When Dönghui Zhang considers her good fortune as a visiting Chinese instructor at Bemidji State University, she first acknowledges a passion for education inspired by her grandmother who, at age 50, sold all her belongings so her youngest daughter, Zhang’s mother, could be educated as a medical doctor.
“Both my grandmother and my mom are great, strong personalities,” says Zhang who traces her academic success to the opportunities created by her grandmother’s bold sacrifices. “My grandmother was a widow and, much to the surprise of her neighbors, she made a far-reaching decision. She sold her home, becoming homeless, to support my mom in her university studies.”
Zhang’s parents in turn encouraged Zhang to excel in school, which she did, studying English and graduating at the top of her class at Liaoning University, Shenyang, China, in 1990. She has since taught English there for 17 years, as well as Chinese language and culture to international students. Fluent in English, she translates American novels and other books into Chinese and works with the British Council as an English examiner in China. She also enjoys cultural anthropology and hopes her work will help people of Chinese and American cultures better understand one another and build mutually beneficial relationships.

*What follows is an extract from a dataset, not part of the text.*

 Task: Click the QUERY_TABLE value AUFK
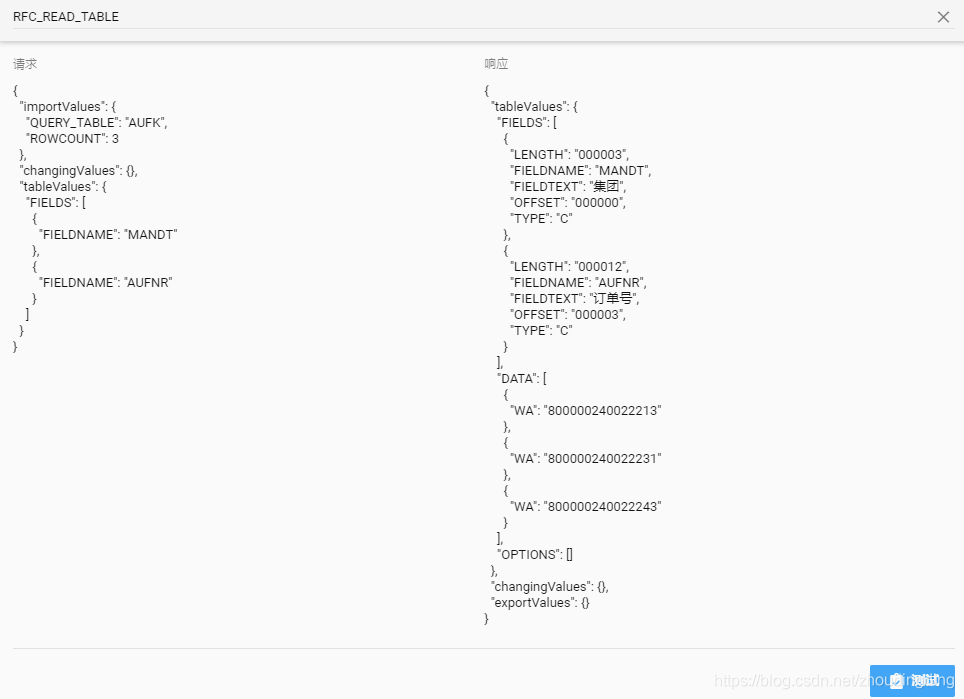pos(145,122)
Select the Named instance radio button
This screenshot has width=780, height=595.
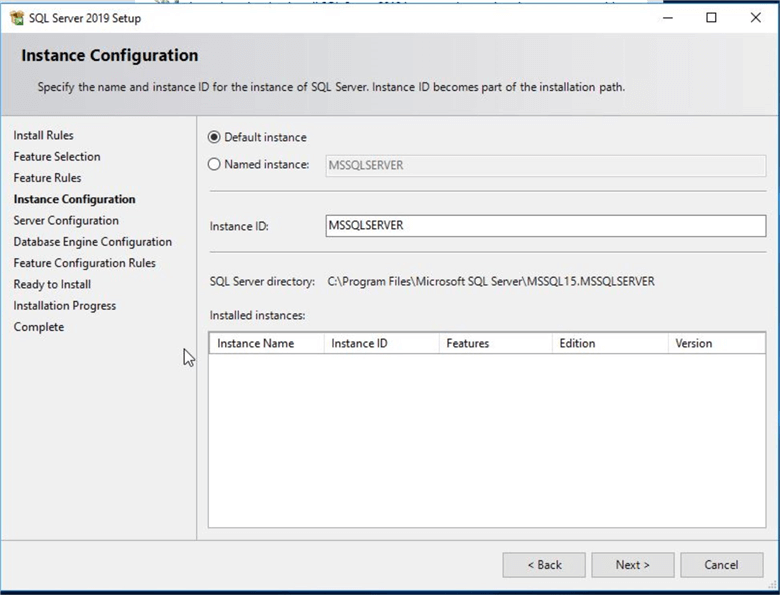pyautogui.click(x=214, y=165)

Influenced by her father, a university instructor of Chinese language, Zhang began studying English at age seven. She remembers loving the English sounds, which she found so different from her native Chinese. By the time she was 13, her dream was to study in the United States. She got her chance this year, although instead of studying, she is teaching Chinese on a nine-month assignment as part of an exchange program begun in 1988 between BSU and Liaoning University.
Each year since, Bemidji State has hosted a different Liaoning University language instructor. And each summer, BSU students have participated in Sinosummer, a month-long visit to China that includes two weeks at Liaoning University. In nearly 20 years, about 500 students have participated in the program.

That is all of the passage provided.